Actions to take -
**1)** In the metrics tutorial, what three groups are the evaluation metrics divided into?
**2)** Write the next part of the metrics tutorial, picking up after its final sentence.

Excerpt provided -
Open In Colab  View Notebook on GitHub

Use Metrics to Evaluate Your Model#

In this part of our end-to-end series, we will evaluate the annotation results of our dataset using the metrics module. To see the previous steps, you can refer to the tutorials such as creating the dataset, adding responses and suggestions or training your model. Feel free to check out the practical guides page for more in-depth information.

After having your dataset annotated by the annotators, it is strongly recommended to evaluate the annotation results. Within the metrics module, we divide the evaluation metrics into three: Agreement Metrics, Suggestions Metrics, and Responses Metrics. Agreement Metrics are the metrics that you can employ to evaluate the agreement between the annotators. Generally referred to as “Inter-Annotator Agreement” in the literature, this metric has various implementations developed by different researchers, some notable examples of which are Krippendorff’s Alpha, Cohen’s Kappa, Fleiss’ Kappa, Scott’s Pi, and Bennet, Albert and Goldstein’s S. With these metrics, you can see how reliable the annotations are and how much the annotators agree with each other.

On the other hand, Suggestions Metrics are the metrics that you can employ to evaluate the responses of the annotators against the suggestions given to them. This will demonstrate how good the responses of each annotator are compared to a gold standard. In addition, we have the opportunity to unify the responses given by different annotators for a single record. This way, either the unified responses or responses can be evaluated. In a similar way, Responses Metrics are the metrics that you can employ to evaluate the suggestions given to the annotators against the responses given by them. This will give us an insight into how good the suggestions are, whether they are helpful or not, and whether the model needs to be improved.

Material provided -
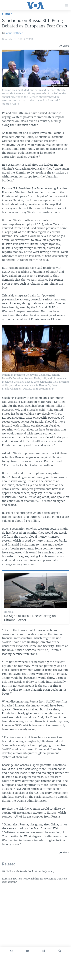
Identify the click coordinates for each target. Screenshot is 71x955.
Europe (7, 14)
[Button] (64, 46)
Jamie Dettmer (14, 33)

Responses -
**1)** Agreement Metrics, Suggestions Metrics, and Responses Metrics.

**2)**
Table of Contents#

  1. Pull the Dataset

    1. From Argilla

    2. From HuggingFace Hub

  2. Unify Responses

  3. Annotation Metrics

    1. Agreement Metrics

    2. Model Metrics

  4. Conclusion

Running Argilla#

For this tutorial, you will need to have an Argilla server running. There are two main options for deploying and running Argilla:

Deploy Argilla on Hugging Face Spaces: If you want to run tutorials with external notebooks (e.g., Google Colab) and you have an account on Hugging Face, you can deploy Argilla on Spaces with a few clicks:

deploy on spaces

For details about configuring your deployment, check the official Hugging Face Hub guide.

Launch Argilla using Argilla’s quickstart Docker image: This is the recommended option if you want Argilla running on your local machine. Note that this option will only let you run the tutorial locally and not with an external notebook service.

For more information on deployment options, please check the Deployment section of the documentation.


This tutorial is a Jupyter Notebook. There are two options to run it:

  • Use the Open in Colab button at the top of this page. This option allows you to run the notebook directly on Google Colab. Don’t forget to change the runtime type to GPU for faster model training and inference.

  • Download the .ipynb file by clicking on the View source link at the top of the page. This option allows you to download the notebook and run it on your local machine or on a Jupyter notebook tool of your choice.

First, let’s install our dependencies and import the necessary libraries:

[ ]:
!pip install argilla
!pip install datasets transformers
import argilla as rg
from argilla._constants import DEFAULT_API_KEY
from import ModelMetric

In order to run this notebook we will need some credentials to push and load datasets from Argilla and 🤗 Hub, let’s set them in the following cell:

[ ]:
# Argilla credentials
api_url = "http://localhost:6900"  # "https://<YOUR-HF-SPACE>"
api_key = DEFAULT_API_KEY  # admin.apikey
# Huggingface credentials
hf_token = "hf_..."

Log in to Argilla:

[ ]:
rg.init(api_url=api_url, api_key=api_key)

Enable Telemetry#

We gain valuable insights from how you interact with our tutorials. To improve ourselves in offering you the most suitable content, using the following lines of code will help us understand that this tutorial is serving you effectively. Though this is entirely anonymous, you can choose to skip this step if you prefer. For more info, please check out the Telemetry page.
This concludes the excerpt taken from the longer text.